GIVEN EXERCISE 1 —
According to the page on conformity assessment and CE marking, how long must the EU declaration of conformity be kept?

*** DOCUMENT EXTRACT

Skip to content

Conformity assessment and CE marking

Before a high-risk AI system can be placed on the EU market or put into service, the provider must complete a conformity assessment under Article 43, sign an EU declaration of conformity under Article 47, and affix the CE marking under Article 48. Annex III providers register the system in the EU database under Article 49(1) (with carve-outs for Annex III point 2 critical infrastructure and the non-public section for Annex III points 1, 6, 7 in the areas of law enforcement, migration, asylum and border-control management). Annex I products are not subject to Article 49 EU-database registration — they follow the sectoral product law's registration regime. For Annex I products, the AI Act requirements integrate with the sectoral product law's conformity-assessment procedure rather than running in parallel.

This page sits inside the high-risk regime — see High-risk AI systems for what triggers the regime in the first place.

Quick decision

  • Annex III standalone use case other than biometrics → Annex VI internal control under Article 43(2). Self-assess against Articles 8–15 and Article 17 QMS.
  • Annex III(1) biometrics → Annex VII notified-body assessment under Article 43(1) unless harmonised standards or common specifications cover the requirements and you apply them — then Annex VI internal control becomes available.
  • Annex I product (safety component of, or product covered by, sectoral law) → integrate AI Act requirements into the sectoral conformity-assessment procedure under Article 43(3).
  • Substantial modification after placing on the market → new conformity assessment under Article 43(4). Pre-declared continuous-learning changes within Annex IV point 2(f) do not trigger re-assessment.
  • Successful assessment → EU declaration of conformity (Article 47), CE marking (Article 48), and — for Annex III systems other than the Annex III(2) critical-infrastructure carve-out — EU-database registration (Article 49) before market placement. Annex I products follow sectoral product-law registration, not Article 49.

TL;DR

  • Two routes for Annex III systems: Annex VI (provider internal control, default) and Annex VII (notified-body assessment, mandatory for Annex III point 1 biometrics unless harmonised standards / common specifications cover the requirements).
  • Annex I products integrate AI Act requirements into the sectoral conformity-assessment regime — no parallel AI Act assessment.
  • Article 47 EU declaration of conformity — kept for 10 years; content in Annex V.
  • Article 48 CE marking — visible, legible, indelible; followed by notified-body identification number where applicable; digital marking allowed for digital systems via machine-readable access.
  • Article 49 EU database registration — for Annex III systems (with the Annex III(2) carve-out for critical infrastructure); also required under Article 49(2) for Annex III systems that the provider has determined are not high-risk under Article 6(3).

******
*** DATA RECORDS

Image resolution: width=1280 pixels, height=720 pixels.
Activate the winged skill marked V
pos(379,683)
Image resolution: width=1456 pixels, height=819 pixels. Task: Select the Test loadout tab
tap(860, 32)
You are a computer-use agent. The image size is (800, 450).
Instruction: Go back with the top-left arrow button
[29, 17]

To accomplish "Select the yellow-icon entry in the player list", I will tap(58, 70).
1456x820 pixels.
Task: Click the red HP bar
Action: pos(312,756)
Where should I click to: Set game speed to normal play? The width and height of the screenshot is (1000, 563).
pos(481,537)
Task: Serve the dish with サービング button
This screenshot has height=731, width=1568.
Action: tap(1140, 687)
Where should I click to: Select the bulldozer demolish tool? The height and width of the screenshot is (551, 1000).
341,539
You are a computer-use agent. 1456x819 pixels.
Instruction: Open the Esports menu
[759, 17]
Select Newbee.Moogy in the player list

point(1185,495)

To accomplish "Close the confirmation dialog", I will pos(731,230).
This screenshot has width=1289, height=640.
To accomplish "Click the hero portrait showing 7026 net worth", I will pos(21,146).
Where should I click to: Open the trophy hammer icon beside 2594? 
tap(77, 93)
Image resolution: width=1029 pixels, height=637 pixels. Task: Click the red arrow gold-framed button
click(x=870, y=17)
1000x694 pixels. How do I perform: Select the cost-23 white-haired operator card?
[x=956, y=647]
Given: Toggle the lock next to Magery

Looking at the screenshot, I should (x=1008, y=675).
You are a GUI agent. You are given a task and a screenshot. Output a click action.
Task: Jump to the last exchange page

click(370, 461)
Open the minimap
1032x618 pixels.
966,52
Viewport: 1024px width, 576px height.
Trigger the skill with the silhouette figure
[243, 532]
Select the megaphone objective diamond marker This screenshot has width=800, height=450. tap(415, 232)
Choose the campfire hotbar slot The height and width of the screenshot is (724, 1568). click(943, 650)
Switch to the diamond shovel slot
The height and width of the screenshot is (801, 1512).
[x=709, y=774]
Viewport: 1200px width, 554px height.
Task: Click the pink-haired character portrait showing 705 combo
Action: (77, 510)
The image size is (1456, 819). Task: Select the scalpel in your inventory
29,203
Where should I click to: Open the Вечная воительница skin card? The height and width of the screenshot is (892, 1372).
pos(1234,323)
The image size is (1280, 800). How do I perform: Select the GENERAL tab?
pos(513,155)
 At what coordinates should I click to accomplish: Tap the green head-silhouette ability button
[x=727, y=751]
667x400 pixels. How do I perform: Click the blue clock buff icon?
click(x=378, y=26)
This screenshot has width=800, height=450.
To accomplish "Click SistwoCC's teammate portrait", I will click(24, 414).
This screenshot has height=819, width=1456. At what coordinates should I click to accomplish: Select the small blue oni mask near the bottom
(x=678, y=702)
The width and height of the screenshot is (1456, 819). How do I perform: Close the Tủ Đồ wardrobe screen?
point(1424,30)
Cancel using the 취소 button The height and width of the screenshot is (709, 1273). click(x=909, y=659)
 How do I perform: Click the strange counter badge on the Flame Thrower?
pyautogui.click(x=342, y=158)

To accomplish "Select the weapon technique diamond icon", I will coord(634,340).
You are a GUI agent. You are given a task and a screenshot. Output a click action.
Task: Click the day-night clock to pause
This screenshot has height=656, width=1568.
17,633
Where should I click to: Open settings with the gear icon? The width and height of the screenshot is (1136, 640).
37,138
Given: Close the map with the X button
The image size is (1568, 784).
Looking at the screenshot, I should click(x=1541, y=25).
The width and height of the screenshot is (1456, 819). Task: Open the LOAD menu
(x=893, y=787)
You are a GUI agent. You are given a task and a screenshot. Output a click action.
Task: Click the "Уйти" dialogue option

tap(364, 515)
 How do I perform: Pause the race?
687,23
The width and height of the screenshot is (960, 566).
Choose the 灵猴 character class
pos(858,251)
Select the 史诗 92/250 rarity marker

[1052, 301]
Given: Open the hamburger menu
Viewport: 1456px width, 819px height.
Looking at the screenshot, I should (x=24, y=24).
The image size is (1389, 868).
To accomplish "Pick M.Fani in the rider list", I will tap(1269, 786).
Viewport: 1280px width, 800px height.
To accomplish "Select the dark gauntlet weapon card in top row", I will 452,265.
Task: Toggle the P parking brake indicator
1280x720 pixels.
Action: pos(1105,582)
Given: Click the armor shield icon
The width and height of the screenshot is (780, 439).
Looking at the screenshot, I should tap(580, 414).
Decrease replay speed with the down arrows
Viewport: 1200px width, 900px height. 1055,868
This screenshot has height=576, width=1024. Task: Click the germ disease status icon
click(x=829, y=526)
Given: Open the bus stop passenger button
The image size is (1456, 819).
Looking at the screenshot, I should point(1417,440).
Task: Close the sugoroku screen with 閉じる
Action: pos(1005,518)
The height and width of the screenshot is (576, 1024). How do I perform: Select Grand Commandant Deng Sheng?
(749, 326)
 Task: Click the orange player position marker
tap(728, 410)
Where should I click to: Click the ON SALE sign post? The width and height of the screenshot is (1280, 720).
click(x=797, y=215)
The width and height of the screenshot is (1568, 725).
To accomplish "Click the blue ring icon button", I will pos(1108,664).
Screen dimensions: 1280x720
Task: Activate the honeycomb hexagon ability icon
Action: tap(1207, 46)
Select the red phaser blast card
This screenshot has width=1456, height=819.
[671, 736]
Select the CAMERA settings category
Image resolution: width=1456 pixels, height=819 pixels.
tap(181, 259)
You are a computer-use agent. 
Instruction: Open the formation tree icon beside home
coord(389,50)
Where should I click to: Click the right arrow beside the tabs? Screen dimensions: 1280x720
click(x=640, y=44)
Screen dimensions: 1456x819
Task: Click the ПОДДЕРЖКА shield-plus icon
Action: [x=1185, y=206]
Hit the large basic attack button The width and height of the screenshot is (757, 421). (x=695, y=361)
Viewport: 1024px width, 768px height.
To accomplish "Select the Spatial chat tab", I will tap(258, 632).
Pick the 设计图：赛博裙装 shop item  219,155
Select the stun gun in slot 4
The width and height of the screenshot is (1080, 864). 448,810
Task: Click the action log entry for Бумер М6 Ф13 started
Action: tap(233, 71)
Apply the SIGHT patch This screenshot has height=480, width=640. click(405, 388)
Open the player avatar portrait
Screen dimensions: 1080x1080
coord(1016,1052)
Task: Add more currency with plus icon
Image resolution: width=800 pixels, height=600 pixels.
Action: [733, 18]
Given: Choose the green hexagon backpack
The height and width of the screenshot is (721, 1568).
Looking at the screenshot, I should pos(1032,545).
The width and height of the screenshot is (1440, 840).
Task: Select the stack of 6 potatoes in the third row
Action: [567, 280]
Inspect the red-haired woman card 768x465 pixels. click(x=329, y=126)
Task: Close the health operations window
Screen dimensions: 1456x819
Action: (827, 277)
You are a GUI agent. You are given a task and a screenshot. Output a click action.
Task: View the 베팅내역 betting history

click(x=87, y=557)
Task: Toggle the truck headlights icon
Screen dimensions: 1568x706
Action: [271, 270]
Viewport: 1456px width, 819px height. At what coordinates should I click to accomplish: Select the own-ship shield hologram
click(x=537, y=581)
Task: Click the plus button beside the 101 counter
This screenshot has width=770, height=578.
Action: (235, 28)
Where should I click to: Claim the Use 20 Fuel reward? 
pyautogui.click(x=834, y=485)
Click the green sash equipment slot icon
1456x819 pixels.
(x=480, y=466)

******

GIVEN EXERCISE 2 —
From the item-finding listing, copy the lines word for word, starting with the line that contains "667x400 pixels. How" and going on through the line that contains "Looking at the screenshot, I should tap(580, 414).".

CORRECT ANSWER 1 —
It must be kept for 10 years.

CORRECT ANSWER 2 —
667x400 pixels. How do I perform: Click the blue clock buff icon?
click(x=378, y=26)
This screenshot has width=800, height=450.
To accomplish "Click SistwoCC's teammate portrait", I will click(24, 414).
This screenshot has height=819, width=1456. At what coordinates should I click to accomplish: Select the small blue oni mask near the bottom
(x=678, y=702)
The width and height of the screenshot is (1456, 819). How do I perform: Close the Tủ Đồ wardrobe screen?
point(1424,30)
Cancel using the 취소 button The height and width of the screenshot is (709, 1273). click(x=909, y=659)
 How do I perform: Click the strange counter badge on the Flame Thrower?
pyautogui.click(x=342, y=158)

To accomplish "Select the weapon technique diamond icon", I will coord(634,340).
You are a GUI agent. You are given a task and a screenshot. Output a click action.
Task: Click the day-night clock to pause
This screenshot has height=656, width=1568.
17,633
Where should I click to: Open settings with the gear icon? The width and height of the screenshot is (1136, 640).
37,138
Given: Close the map with the X button
The image size is (1568, 784).
Looking at the screenshot, I should click(x=1541, y=25).
The width and height of the screenshot is (1456, 819). Task: Open the LOAD menu
(x=893, y=787)
You are a GUI agent. You are given a task and a screenshot. Output a click action.
Task: Click the "Уйти" dialogue option

tap(364, 515)
 How do I perform: Pause the race?
687,23
The width and height of the screenshot is (960, 566).
Choose the 灵猴 character class
pos(858,251)
Select the 史诗 92/250 rarity marker

[1052, 301]
Given: Open the hamburger menu
Viewport: 1456px width, 819px height.
Looking at the screenshot, I should (x=24, y=24).
The image size is (1389, 868).
To accomplish "Pick M.Fani in the rider list", I will tap(1269, 786).
Viewport: 1280px width, 800px height.
To accomplish "Select the dark gauntlet weapon card in top row", I will 452,265.
Task: Toggle the P parking brake indicator
1280x720 pixels.
Action: pos(1105,582)
Given: Click the armor shield icon
The width and height of the screenshot is (780, 439).
Looking at the screenshot, I should tap(580, 414).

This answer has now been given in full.